À taille humaine, sans chichis
Avec sa tribune naturelle en herbe, Colovray a certes des défauts, tout n’est peut-être pas aux normes, mais c’est ce qui en fait aussi tout le charme. On y célèbre un football à taille humaine, sans chichis. Les habitués s’y retrouvent dans des buvettes qui n’ont pas encore adopté la mode du cashless (paiements électroniques) qui nous envahit partout, tandis que les VIP du coin sont accueillis dans une cantine aménagée sous une tente. Tout se fait à la bonne franquette, sans toujours correspondre au cahier des charges que la Ligue impose aux clubs, et alors? C’est là l’expression d’un temps qu’on aimerait nous faire croire révolu mais qui continue de nourrir ce que le jeu n’aurait jamais dû cesser d’être: la fête des émotions.

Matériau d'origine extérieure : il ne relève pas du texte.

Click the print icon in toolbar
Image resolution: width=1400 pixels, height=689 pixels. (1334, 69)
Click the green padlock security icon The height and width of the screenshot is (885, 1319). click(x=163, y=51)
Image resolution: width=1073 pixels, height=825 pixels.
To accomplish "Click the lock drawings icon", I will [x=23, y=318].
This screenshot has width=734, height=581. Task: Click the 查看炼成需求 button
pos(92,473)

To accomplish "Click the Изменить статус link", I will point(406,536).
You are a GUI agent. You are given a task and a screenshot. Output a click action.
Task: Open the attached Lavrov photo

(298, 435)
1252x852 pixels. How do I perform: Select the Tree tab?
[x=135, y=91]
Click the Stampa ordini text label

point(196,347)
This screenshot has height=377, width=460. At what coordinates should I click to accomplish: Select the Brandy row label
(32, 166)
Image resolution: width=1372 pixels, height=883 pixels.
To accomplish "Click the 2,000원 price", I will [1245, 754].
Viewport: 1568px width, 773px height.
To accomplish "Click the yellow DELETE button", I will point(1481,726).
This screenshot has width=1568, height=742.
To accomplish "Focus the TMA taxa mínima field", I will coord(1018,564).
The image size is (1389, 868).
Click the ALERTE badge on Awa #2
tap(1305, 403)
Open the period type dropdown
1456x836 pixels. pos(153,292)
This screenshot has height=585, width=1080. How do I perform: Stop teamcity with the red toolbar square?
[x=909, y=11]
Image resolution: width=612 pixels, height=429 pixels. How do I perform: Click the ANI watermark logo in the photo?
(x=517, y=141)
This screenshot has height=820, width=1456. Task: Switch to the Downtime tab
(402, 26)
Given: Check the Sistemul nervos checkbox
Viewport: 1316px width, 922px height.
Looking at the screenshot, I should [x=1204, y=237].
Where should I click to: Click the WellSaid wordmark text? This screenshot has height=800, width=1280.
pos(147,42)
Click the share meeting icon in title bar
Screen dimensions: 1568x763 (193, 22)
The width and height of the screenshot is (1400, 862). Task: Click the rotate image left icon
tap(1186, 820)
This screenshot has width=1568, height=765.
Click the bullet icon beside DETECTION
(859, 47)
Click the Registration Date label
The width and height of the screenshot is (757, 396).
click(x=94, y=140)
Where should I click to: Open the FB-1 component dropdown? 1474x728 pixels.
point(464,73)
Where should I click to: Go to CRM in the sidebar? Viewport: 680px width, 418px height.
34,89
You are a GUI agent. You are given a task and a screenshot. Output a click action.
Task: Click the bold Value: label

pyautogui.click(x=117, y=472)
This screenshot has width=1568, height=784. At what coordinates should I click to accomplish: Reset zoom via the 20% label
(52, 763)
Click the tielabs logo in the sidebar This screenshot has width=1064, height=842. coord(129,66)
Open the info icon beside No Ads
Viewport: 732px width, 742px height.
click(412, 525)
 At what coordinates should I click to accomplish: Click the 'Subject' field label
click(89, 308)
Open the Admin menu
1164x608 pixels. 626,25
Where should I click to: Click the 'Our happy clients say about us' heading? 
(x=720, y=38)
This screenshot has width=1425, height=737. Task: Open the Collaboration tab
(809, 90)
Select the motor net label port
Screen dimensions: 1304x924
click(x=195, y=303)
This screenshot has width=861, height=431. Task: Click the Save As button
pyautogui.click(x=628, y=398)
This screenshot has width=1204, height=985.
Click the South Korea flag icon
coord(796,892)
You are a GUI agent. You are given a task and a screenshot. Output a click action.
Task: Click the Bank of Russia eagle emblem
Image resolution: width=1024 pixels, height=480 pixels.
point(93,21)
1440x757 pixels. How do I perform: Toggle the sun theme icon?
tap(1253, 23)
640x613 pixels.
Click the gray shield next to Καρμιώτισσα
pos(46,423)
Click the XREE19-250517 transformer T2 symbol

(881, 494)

Assister à un match à Colovray, c’est l’assurance de vivre un bol d’air frais régénérant qui fait du bien. S’il n’a pas pleinement réussi son devoir de vacances vendredi soir, le Stade n’a pas tout perdu pour autant. Parce que oui, son stade, indépendamment de sa taille, est à nos yeux le plus beau sinon le plus dépaysant de Swiss Football League. À Colovray, on peut encore circuler librement, il n’y a pas de secteur hormis la tribune principale. Un stade qui curieusement, faut-il le rappeler, est géré et entretenu par l’UEFA voisin. Comme quoi, loin du gigantisme, il existe encore de petits bijoux…
Coups et insultes au coup de sifflet final
Ici d’ailleurs, les fans adverses ne sont pas parqués derrière des grillages. Voilà qui a dû faire tout drôle aux supporters de Xamax, installés à quelques mètres de la pelouse et dont les chants ont porté les Rouge et Noir jusqu’à une égalisation providentielle arrachée par Hautier au bout du temps additionnel (95e, 1-1). Nyon pourra maudire la perte de deux nouveaux points après ceux égarés à Thoune dans des circonstances similaires, Xamax se féliciter de n’avoir jamais renoncé. Une égalisation qui, sous le coup de la frustration des uns et du bonheur des autres, devait aussitôt provoquer des chamailleries et bousculades déplorables entre joueurs et dirigeants des deux clubs, à même le terrain, où les insultes devaient fuser dans l’excitation générale.
Allons messieurs, on se calme! Colovray ne méritait pas de tels gestes déplacés.